=== WHAT YOU ARE ASKED TO DO ===
Which lines of the data contain the string "agent"? Show each of them.
(INFORMATION GIVEN Opens)
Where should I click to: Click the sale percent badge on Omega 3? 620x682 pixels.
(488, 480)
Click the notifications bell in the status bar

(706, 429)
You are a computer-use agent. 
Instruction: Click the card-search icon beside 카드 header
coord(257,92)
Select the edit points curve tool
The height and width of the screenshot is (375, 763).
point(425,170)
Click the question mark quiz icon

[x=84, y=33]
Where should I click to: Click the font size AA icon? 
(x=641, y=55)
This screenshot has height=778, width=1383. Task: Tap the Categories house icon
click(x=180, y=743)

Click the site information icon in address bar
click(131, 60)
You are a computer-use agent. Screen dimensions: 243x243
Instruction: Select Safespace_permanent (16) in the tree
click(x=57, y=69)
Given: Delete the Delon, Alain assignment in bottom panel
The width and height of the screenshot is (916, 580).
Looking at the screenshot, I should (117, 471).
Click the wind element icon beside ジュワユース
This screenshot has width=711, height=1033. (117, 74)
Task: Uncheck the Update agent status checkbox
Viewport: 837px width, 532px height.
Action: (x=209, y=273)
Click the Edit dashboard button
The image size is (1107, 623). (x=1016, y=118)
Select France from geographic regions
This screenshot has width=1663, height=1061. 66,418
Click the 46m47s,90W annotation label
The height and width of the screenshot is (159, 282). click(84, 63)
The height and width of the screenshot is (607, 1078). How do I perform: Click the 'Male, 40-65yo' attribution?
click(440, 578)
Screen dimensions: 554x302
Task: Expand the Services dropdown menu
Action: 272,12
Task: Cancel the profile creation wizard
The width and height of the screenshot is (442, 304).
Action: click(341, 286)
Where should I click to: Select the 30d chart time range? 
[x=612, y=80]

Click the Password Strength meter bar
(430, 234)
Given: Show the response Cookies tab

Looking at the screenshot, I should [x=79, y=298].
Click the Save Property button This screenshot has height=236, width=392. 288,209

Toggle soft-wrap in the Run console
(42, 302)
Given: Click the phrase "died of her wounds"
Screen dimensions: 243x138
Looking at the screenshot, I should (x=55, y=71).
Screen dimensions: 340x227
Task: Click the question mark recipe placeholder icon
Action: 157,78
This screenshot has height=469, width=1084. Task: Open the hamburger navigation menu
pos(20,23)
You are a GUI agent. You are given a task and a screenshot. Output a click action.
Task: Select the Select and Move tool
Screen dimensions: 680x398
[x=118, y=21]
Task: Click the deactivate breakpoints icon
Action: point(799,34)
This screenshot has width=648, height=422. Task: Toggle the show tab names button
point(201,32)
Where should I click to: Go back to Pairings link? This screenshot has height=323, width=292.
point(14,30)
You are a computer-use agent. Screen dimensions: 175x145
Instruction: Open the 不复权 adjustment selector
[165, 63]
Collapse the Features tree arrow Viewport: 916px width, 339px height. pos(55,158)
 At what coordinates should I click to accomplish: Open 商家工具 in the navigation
(INFORMATION GIVEN Closes)
=== ANSWER SECTION ===
You are a computer-use agent. 
You are a computer-use agent. Screen dimensions: 243x243
Task: Uncheck the Update agent status checkbox
You are a GUI agent. You are given a task and a screenshot. Output a click action.
You are a computer-use agent. Screen dimensions: 175x145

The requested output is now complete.